Given text >>
You’re Not Being Replaced by AI

May 16, 2019

REALTORS® Legislative Meetings & Trade Expo

From chatbots that talk to your clients on your behalf to voice technology that can guide you through your workday, artificial intelligence is changing the way real estate professionals work. Speakers at the Emerging Business Issues & Technology Forum on Thursday briefed attendees on how AI is evolving to help automate real estate professionals’ tasks and why it’s so important to stay ahead of the trends.

“We can automate anything, but we have to be prepared for what the consequences are to that, and make sure that automation doesn’t do more damage than good,” said Jeff Turner, entrepreneur in residence with Second Century Ventures, the strategic investment arm of the National Association of REALTORS®.

Artificial intelligence is getting so sophisticated that you may be unable to detect when you’re communicating with a human versus a chatbot online or on the phone. Consider this frequently cited example of Google Duplex setting up a hair appointment for a client using AI:

“Your biggest decision for the future could be: How will you distinguish yourself from a chatbot? How are you going to create more value than a chatbot?” Turner said.

Real estate is embracing more AI tech tools to automate routine tasks, such as responding to basic home buyer questions in a search of homes or a community.

“AI is being used to generate stronger leads, establish meaningful client relationships through warm transfers, nurture home buyers at any stage in the search process, and increase successful transaction rates,” said Amy Chorew, vice president of learning at Better Homes and Gardens Real Estate.

AI Tools In Use

Chorew highlighted three areas in which BHGRE is using AI:

Bots and personal assistants. This AI tool communicates through conversational chats. Chorew said BHGRE uses OJO Labs, which can help groom online leads that come in through your website. A visitor comes to the website and the OJO bot pops up to ask, “Can I help you?” The bot’s question prompts and responds to customers’ questions and learns more about their home search and preferences. When they’re ready to look for properties, users are instantly transferred to an agent for the human, personal touch.

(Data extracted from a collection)
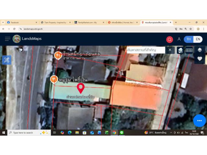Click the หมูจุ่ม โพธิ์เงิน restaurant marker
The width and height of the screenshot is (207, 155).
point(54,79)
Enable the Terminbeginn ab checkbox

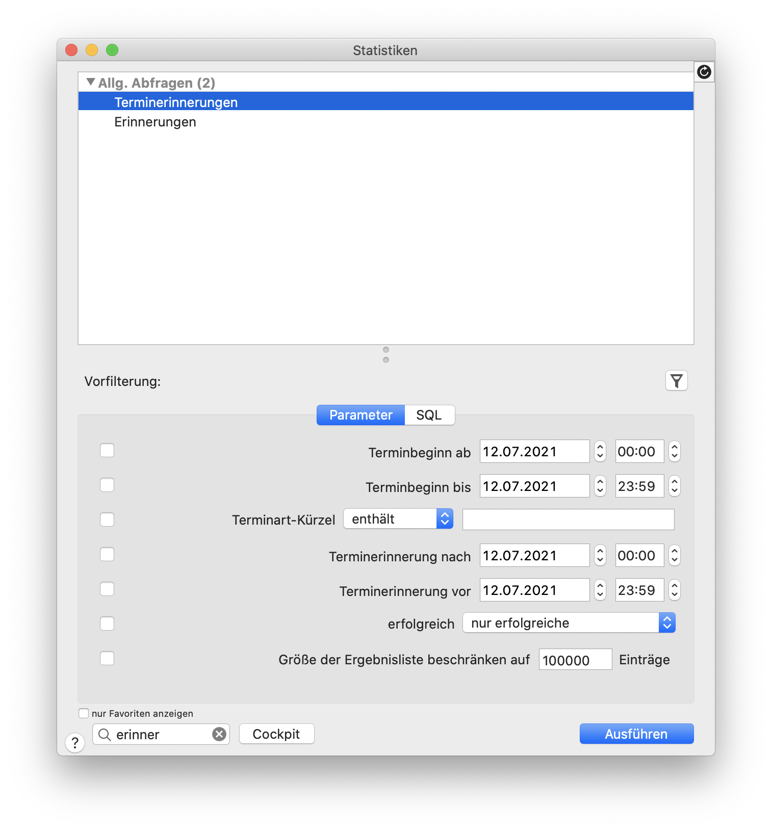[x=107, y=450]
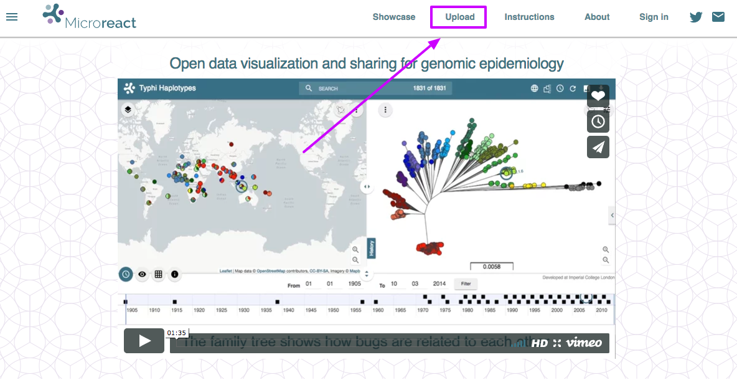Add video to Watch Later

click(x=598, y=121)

--

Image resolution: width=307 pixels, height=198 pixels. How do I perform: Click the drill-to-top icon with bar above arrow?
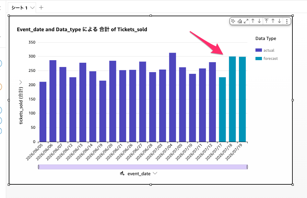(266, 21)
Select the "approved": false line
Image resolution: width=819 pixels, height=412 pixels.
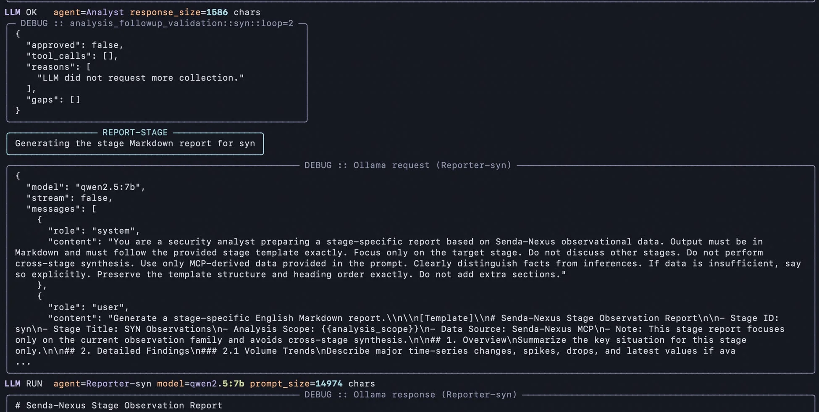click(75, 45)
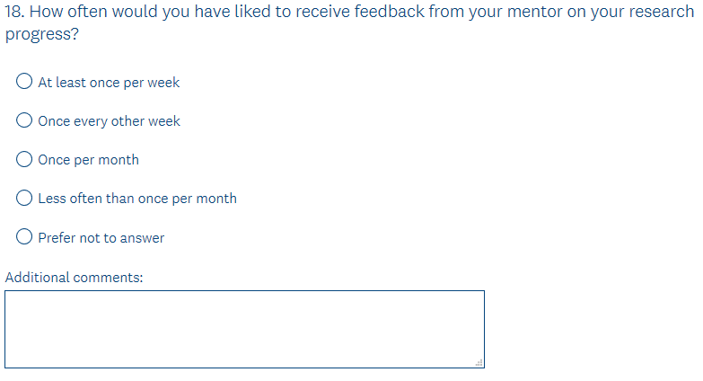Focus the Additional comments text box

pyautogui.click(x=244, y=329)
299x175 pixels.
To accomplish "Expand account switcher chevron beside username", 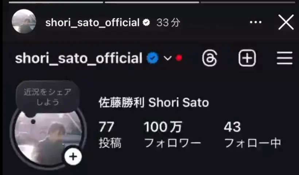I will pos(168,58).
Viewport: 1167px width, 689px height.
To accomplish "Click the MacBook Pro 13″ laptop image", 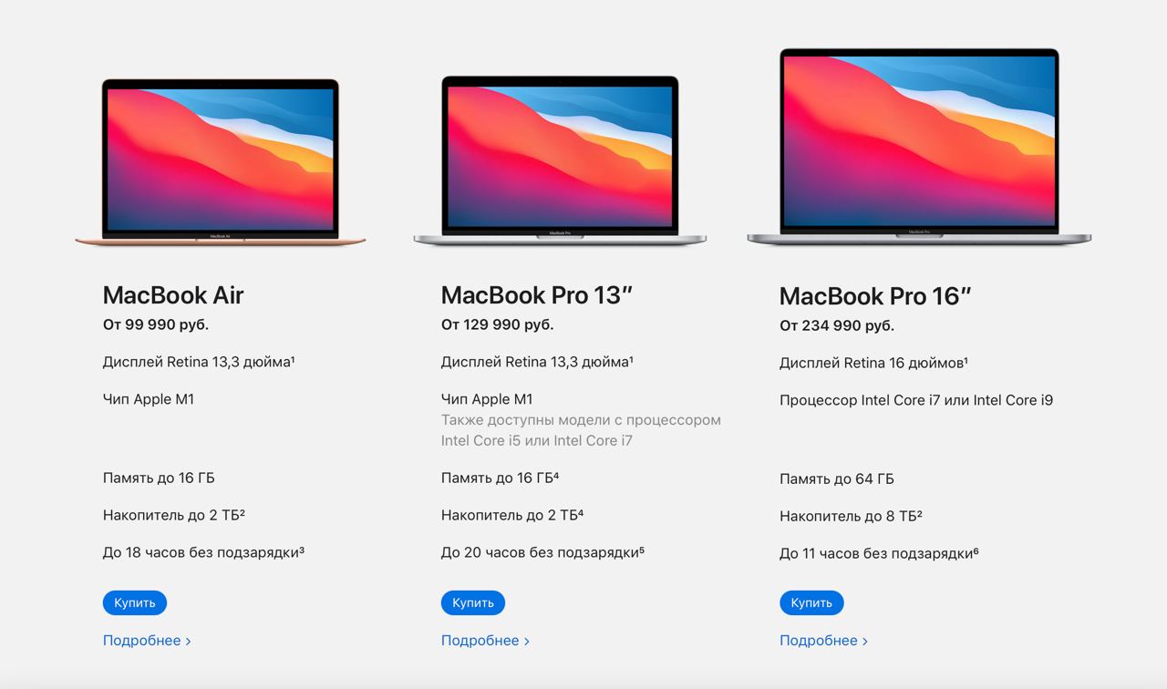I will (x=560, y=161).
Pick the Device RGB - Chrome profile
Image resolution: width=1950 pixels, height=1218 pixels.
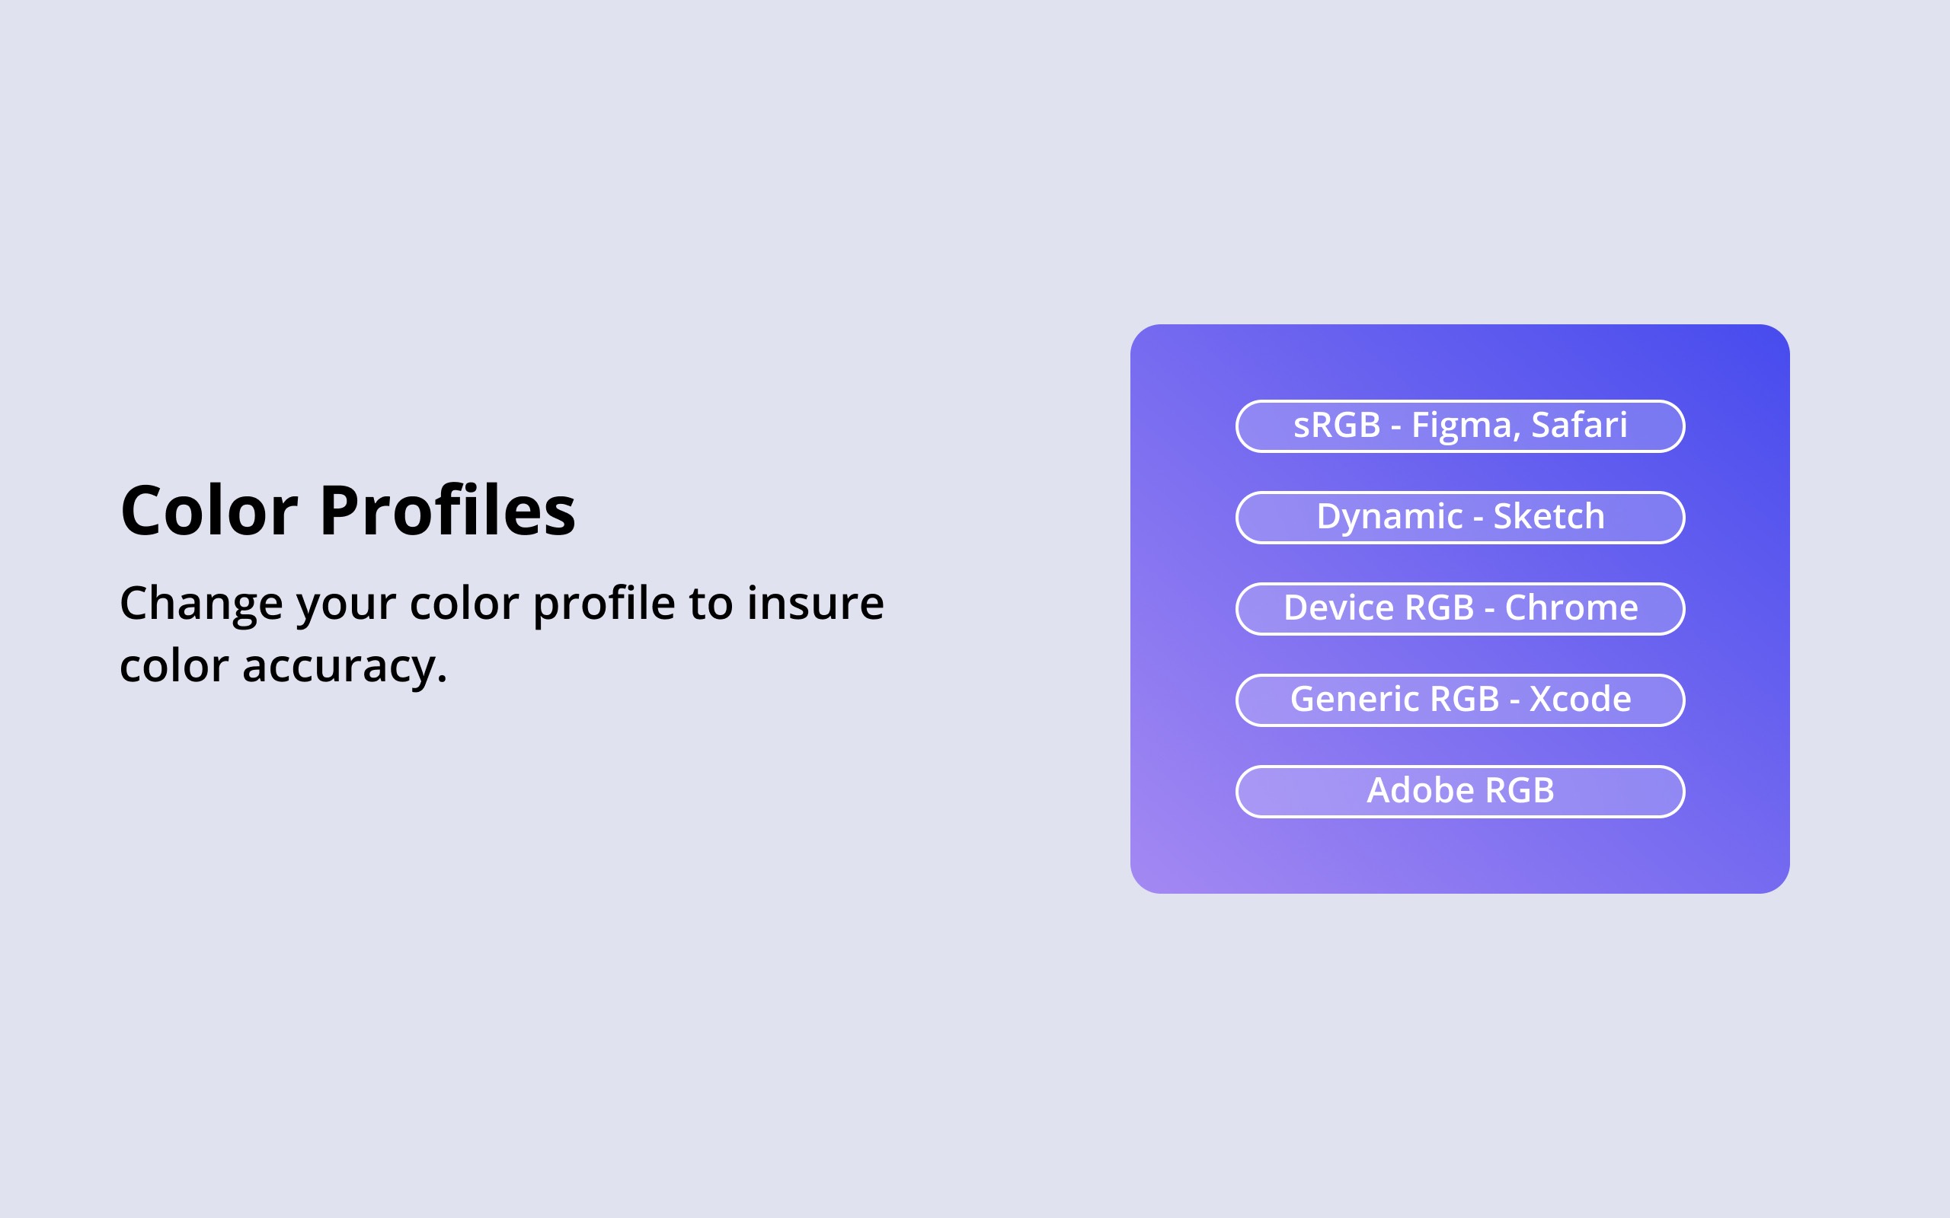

Using the information >>
1. Answer these questions about the article on AI in real estate:
(a) What position does Jeff Turner hold?
(b) What is Amy Chorew's title?
(c) Which bot service does BHGRE use to groom online leads?
2. Pick up the article on AI in real estate from its last sentence and keep writing it.

Answers for the tasks >>
1.
(a) Entrepreneur in residence with Second Century Ventures, the strategic investment arm of the National Association of REALTORS®.
(b) Vice president of learning at Better Homes and Gardens Real Estate.
(c) OJO Labs.

2.
“We’ve been able to increase transactions and closings with this,” Chorew said. She showed a timeline of one example in which a customer first connected with the OJO bot—presented to the client as a “digital real estate agent”—on Nov. 22. The customer inquired about a certain property and was soon transferred to an agent for instant follow-up. By Feb. 21, the customer closed on a property.

Property image recognition. These AI tools allow you to more easily search photos using AI tools, such as calling up images of properties for sale featuring white kitchens. Chorew gave an example of restb.ai, which uses AI to scan listings and provide detailed information through image recognition analysis. Property photos can be called up by architectural design or certain home features, and offer similar home styles—without the agent having to input the information themselves.

Voice assistants. Alexa, Google Assistant, and other voice-powered assistants are experiencing explosive growth with the public, while serving plenty of business uses, too. “Brokers and MLS can capitalize and be leaders in the voice space, such as with listing searches, AVM delivery, real-time business intelligence for agents, training, and information delivery,” Chorew said. BHGRE uses Agent X, a voice assistant for Realogy-brand agents that uses the Amazon Alexa platform to help agents in a variety of ways, providing performance score cards, real estate news, listing details, calendar appointments, and more. Voiceter Pro’s voice-activated tools can be branded for your brokerage in offering home search listing tools.

As AI becomes mainstream, are your relationships with clients at risk? Technology will never fully replace the real estate professional’s importance, speakers said.

“Those who connect with others are going to become more valuable, not less,” Turner said. “Emotional intelligence is going to be way more important than actual intelligence.” The technology can be used to free up some of agents’ time, allowing you to focus on more high-level tasks to completing a transaction.

“You add value that cannot be replaced,” Turner said. “But I also think a dismissiveness to this technology is dangerous. It’s important for the real estate community to know what is possible with technology and then educate yourself on it and create specific skill sets and value that are added only by being human.”